» **Excerpted records**:
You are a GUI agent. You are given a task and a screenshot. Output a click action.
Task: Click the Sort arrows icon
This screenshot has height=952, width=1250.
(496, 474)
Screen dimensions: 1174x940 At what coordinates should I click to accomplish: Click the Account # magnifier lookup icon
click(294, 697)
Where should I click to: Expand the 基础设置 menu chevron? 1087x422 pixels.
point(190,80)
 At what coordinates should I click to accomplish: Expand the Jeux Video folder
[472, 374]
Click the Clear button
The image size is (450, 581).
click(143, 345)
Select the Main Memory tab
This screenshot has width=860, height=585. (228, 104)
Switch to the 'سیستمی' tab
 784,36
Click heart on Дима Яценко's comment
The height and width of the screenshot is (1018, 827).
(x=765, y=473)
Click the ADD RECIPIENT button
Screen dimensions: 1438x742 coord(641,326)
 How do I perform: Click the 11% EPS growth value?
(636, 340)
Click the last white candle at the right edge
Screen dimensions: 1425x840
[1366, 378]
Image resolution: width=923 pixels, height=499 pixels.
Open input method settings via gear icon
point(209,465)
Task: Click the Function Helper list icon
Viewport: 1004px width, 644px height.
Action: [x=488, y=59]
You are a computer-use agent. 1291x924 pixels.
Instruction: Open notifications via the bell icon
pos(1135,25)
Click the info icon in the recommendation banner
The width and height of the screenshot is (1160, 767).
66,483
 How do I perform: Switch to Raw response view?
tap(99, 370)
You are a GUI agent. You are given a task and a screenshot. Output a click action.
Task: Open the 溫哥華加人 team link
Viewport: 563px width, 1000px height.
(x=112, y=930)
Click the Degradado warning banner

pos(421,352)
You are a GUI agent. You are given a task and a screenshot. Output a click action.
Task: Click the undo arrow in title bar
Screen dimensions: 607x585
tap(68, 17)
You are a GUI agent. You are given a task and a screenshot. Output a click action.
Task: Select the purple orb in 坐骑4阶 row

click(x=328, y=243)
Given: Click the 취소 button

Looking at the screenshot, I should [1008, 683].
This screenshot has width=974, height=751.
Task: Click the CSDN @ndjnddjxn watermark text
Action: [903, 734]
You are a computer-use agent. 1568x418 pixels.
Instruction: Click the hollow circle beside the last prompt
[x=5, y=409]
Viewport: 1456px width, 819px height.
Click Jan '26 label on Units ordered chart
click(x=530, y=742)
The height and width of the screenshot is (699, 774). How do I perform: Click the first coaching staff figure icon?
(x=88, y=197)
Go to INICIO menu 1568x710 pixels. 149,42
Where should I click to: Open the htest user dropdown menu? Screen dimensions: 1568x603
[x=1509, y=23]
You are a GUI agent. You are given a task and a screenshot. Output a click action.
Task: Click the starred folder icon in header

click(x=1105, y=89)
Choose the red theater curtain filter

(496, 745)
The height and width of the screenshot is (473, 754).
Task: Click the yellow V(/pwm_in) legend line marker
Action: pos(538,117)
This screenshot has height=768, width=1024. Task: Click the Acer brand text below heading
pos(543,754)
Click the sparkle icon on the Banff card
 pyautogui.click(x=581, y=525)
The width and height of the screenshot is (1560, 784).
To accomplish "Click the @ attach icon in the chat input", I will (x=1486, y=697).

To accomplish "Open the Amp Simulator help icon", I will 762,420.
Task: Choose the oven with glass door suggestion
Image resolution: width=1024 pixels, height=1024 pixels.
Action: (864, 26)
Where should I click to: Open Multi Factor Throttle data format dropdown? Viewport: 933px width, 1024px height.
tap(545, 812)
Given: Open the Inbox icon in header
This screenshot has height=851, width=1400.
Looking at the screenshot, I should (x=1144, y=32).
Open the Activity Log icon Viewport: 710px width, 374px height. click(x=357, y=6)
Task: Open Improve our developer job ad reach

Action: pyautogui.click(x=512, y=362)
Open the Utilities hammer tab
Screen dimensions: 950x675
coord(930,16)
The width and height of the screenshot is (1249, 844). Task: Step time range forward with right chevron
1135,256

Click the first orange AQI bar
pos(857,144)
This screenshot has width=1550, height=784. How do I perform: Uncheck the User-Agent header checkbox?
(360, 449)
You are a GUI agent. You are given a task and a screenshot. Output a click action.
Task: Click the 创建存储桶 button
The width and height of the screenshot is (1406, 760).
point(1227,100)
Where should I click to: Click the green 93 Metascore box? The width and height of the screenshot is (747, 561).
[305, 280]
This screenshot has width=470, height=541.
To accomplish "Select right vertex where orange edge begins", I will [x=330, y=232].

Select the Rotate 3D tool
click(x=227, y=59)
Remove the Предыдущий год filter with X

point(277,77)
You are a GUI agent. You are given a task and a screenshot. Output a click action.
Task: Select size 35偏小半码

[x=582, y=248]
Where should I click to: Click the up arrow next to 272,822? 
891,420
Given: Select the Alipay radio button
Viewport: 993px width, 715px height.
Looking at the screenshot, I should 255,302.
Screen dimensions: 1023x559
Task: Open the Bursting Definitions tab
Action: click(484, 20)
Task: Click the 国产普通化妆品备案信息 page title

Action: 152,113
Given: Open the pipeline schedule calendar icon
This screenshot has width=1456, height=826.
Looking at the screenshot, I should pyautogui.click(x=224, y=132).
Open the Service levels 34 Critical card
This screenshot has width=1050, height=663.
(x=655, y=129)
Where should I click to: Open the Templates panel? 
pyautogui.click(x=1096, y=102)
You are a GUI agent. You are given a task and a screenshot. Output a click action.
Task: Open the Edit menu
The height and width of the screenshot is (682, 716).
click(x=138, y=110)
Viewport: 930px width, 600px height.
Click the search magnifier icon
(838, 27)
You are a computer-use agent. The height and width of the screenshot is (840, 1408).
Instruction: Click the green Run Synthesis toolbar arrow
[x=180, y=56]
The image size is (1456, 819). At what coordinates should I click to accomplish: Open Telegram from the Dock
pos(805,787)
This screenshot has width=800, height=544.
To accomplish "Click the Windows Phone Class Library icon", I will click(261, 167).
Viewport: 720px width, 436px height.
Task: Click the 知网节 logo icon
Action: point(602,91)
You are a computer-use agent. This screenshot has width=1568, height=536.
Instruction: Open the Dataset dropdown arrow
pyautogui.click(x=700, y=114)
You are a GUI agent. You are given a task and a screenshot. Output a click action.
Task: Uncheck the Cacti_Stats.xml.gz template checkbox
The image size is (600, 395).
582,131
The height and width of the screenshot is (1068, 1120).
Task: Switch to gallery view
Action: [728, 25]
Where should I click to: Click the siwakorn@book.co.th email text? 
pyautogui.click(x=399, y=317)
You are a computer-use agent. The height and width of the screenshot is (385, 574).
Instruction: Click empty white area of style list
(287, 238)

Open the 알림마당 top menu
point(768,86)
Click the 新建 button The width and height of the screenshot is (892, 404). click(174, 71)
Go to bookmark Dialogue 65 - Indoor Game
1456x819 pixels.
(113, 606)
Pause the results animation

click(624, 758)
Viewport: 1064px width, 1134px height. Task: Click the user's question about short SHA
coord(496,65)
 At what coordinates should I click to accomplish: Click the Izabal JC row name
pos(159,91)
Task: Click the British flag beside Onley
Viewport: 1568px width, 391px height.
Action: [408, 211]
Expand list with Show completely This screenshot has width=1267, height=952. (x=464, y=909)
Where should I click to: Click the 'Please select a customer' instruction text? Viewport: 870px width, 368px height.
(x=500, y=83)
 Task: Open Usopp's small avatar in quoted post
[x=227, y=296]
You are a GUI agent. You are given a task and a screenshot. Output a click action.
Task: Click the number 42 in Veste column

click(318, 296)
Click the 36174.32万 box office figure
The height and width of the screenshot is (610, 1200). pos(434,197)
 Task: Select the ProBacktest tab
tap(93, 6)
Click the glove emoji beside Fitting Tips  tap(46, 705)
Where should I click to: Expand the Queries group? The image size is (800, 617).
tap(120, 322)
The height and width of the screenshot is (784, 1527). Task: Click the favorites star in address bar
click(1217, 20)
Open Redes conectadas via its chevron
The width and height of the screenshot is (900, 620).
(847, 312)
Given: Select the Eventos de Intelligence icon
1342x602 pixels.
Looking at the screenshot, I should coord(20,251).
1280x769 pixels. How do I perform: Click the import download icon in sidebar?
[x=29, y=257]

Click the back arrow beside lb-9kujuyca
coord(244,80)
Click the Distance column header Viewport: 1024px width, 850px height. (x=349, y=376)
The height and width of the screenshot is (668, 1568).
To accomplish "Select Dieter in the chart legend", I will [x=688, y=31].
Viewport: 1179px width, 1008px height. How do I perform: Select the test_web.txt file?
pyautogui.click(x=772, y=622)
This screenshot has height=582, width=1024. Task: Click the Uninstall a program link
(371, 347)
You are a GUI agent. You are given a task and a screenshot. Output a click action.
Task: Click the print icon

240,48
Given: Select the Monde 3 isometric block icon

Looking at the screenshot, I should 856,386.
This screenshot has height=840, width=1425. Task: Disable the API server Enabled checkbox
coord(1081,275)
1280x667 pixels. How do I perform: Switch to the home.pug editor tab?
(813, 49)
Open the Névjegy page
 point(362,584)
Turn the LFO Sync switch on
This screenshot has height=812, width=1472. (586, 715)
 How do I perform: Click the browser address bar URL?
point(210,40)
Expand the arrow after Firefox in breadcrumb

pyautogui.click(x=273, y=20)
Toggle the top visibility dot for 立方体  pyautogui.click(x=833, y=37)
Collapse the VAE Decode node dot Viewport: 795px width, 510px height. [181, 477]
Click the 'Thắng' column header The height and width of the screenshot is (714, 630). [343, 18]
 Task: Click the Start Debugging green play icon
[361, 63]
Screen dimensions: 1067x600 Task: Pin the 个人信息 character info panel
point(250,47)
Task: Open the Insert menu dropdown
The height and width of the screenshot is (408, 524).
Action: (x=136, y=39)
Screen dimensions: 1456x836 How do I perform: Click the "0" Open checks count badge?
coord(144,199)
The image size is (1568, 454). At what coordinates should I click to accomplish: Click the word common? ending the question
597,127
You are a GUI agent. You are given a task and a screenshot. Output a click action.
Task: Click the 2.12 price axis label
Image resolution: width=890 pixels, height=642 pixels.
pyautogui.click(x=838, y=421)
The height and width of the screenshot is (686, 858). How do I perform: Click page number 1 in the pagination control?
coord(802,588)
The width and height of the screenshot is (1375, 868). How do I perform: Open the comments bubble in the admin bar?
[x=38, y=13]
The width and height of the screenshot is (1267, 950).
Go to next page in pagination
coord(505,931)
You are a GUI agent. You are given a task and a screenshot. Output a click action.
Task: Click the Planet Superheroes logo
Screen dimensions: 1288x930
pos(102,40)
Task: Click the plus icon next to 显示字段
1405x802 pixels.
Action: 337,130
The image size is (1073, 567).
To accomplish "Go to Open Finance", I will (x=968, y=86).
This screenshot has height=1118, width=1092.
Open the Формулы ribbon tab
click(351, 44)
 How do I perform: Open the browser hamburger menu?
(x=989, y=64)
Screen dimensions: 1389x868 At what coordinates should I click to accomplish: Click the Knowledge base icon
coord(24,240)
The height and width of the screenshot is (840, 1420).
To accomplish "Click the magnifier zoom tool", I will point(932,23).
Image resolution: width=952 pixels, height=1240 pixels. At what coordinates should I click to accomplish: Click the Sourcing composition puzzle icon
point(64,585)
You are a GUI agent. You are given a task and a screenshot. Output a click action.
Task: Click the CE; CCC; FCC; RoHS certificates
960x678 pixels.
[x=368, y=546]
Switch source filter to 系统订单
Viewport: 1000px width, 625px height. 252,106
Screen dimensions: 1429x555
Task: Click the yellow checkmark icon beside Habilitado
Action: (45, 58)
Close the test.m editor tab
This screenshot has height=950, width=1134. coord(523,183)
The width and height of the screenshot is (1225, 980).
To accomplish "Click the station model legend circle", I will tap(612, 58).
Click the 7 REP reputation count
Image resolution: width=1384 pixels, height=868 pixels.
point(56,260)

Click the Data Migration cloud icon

» **What needs to be done**:
Copy the rows above word for word, from the line with "Viewport: 1456px width, 819px height." up to and including the line with "pos(543,754)".

» **Expected answer**:
Viewport: 1456px width, 819px height.
Click Jan '26 label on Units ordered chart
click(x=530, y=742)
The height and width of the screenshot is (699, 774). How do I perform: Click the first coaching staff figure icon?
(x=88, y=197)
Go to INICIO menu 1568x710 pixels. 149,42
Where should I click to: Open the htest user dropdown menu? Screen dimensions: 1568x603
[x=1509, y=23]
You are a GUI agent. You are given a task and a screenshot. Output a click action.
Task: Click the starred folder icon in header

click(x=1105, y=89)
Choose the red theater curtain filter

(496, 745)
The height and width of the screenshot is (473, 754).
Task: Click the yellow V(/pwm_in) legend line marker
Action: pos(538,117)
This screenshot has height=768, width=1024. Task: Click the Acer brand text below heading
pos(543,754)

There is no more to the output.